#### [EXERCISE]
When you reach the line that contains "Click the Пошук людей search field" in the data below, start reproducing lines exactly, and stop after the line that contains "Task: Expand the Інші дії dropdown".

#### [EXERCISE INPUT]

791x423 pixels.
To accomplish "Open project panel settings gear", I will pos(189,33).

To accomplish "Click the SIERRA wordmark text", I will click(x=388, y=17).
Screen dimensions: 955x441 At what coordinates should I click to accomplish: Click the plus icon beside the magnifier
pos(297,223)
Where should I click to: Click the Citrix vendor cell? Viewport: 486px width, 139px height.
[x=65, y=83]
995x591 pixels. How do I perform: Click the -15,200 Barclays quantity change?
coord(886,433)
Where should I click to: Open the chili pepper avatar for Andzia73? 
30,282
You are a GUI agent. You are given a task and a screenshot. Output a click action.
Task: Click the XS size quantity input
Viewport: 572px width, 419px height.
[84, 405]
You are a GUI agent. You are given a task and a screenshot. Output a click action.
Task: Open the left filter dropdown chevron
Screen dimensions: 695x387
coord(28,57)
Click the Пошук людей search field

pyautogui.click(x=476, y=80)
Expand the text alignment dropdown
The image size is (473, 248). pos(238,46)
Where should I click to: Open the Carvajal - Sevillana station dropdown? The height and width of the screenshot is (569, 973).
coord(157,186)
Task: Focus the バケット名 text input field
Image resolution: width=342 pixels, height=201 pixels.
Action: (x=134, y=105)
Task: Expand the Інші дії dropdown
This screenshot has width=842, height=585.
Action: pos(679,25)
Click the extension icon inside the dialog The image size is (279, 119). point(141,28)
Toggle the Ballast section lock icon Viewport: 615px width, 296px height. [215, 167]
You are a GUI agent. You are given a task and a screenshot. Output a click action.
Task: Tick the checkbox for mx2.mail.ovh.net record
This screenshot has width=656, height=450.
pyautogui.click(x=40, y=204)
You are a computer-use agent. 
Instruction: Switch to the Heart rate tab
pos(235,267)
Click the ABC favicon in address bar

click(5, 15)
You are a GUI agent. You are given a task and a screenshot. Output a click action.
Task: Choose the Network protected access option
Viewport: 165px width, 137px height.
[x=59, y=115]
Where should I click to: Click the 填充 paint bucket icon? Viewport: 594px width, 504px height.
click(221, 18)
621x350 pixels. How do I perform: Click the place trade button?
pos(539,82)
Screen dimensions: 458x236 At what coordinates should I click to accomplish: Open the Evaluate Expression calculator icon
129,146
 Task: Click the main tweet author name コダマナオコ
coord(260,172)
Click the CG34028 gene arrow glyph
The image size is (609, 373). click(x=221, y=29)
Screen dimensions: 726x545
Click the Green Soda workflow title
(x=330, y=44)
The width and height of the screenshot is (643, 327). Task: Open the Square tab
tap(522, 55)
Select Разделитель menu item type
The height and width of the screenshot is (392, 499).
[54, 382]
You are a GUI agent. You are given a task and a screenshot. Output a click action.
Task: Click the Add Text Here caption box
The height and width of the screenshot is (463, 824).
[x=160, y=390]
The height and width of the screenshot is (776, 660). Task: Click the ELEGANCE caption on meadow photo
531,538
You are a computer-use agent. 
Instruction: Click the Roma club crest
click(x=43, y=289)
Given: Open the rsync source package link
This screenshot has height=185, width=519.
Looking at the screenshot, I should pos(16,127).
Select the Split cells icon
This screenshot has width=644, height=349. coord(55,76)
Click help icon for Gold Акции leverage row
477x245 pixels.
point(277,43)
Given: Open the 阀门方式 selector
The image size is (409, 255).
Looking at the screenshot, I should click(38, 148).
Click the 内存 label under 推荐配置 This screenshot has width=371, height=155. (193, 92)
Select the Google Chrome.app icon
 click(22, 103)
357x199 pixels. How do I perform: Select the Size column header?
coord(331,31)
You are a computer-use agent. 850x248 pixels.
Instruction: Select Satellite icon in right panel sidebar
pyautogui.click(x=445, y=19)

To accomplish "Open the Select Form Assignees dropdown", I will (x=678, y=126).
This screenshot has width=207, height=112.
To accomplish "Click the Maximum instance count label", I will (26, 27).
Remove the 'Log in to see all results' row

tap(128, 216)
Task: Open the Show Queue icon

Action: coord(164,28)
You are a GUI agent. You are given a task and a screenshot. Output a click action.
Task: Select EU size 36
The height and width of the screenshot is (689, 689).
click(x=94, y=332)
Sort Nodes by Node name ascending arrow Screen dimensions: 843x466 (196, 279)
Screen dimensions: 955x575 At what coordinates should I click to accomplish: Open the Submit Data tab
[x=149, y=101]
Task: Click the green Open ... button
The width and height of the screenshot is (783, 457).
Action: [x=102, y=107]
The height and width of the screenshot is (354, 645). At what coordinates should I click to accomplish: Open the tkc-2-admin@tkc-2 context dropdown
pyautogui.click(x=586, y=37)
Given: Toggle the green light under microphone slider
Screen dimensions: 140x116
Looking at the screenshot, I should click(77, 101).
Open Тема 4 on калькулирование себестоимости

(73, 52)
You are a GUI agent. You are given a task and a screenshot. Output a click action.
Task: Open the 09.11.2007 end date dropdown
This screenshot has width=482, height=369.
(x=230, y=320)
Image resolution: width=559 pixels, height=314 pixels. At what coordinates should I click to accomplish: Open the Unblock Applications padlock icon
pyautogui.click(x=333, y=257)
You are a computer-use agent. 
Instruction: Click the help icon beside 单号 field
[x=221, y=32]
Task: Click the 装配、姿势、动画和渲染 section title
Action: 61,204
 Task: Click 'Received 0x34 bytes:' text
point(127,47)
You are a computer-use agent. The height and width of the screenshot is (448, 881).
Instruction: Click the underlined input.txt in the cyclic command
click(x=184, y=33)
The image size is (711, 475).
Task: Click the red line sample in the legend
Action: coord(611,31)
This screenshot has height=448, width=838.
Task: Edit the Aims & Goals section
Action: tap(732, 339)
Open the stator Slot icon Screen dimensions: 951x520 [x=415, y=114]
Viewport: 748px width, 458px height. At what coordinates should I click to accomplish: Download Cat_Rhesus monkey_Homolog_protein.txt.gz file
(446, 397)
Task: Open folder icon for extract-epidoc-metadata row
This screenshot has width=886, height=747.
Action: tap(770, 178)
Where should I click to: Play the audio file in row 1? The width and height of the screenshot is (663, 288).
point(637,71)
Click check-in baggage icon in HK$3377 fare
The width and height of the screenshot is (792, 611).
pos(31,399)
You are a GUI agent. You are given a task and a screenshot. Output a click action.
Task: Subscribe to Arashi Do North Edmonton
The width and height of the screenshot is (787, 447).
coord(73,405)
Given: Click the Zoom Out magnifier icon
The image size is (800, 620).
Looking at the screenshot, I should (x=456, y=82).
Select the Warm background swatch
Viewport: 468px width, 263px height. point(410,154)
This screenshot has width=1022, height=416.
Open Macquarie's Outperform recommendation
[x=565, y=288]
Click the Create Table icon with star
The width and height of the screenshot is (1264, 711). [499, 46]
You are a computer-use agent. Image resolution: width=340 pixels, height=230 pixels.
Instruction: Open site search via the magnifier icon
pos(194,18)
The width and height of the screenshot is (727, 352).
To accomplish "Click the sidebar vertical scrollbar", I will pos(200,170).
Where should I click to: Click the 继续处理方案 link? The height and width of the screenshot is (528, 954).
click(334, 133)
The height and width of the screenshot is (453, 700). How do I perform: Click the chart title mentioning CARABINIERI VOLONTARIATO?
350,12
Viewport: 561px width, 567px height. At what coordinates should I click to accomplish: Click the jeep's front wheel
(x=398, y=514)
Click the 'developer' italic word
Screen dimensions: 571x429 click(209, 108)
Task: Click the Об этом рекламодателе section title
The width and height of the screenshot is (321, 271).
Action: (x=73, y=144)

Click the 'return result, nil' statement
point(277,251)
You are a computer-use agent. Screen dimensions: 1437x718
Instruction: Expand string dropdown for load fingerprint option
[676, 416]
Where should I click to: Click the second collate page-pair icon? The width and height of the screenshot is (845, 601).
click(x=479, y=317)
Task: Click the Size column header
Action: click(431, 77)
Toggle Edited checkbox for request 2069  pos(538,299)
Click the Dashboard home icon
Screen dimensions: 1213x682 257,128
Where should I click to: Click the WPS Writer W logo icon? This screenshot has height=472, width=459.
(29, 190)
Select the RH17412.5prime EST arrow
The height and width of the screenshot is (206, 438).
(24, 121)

#### [EXERCISE OUTPUT]
Click the Пошук людей search field

pyautogui.click(x=476, y=80)
Expand the text alignment dropdown
The image size is (473, 248). pos(238,46)
Where should I click to: Open the Carvajal - Sevillana station dropdown? The height and width of the screenshot is (569, 973).
coord(157,186)
Task: Focus the バケット名 text input field
Image resolution: width=342 pixels, height=201 pixels.
Action: (x=134, y=105)
Task: Expand the Інші дії dropdown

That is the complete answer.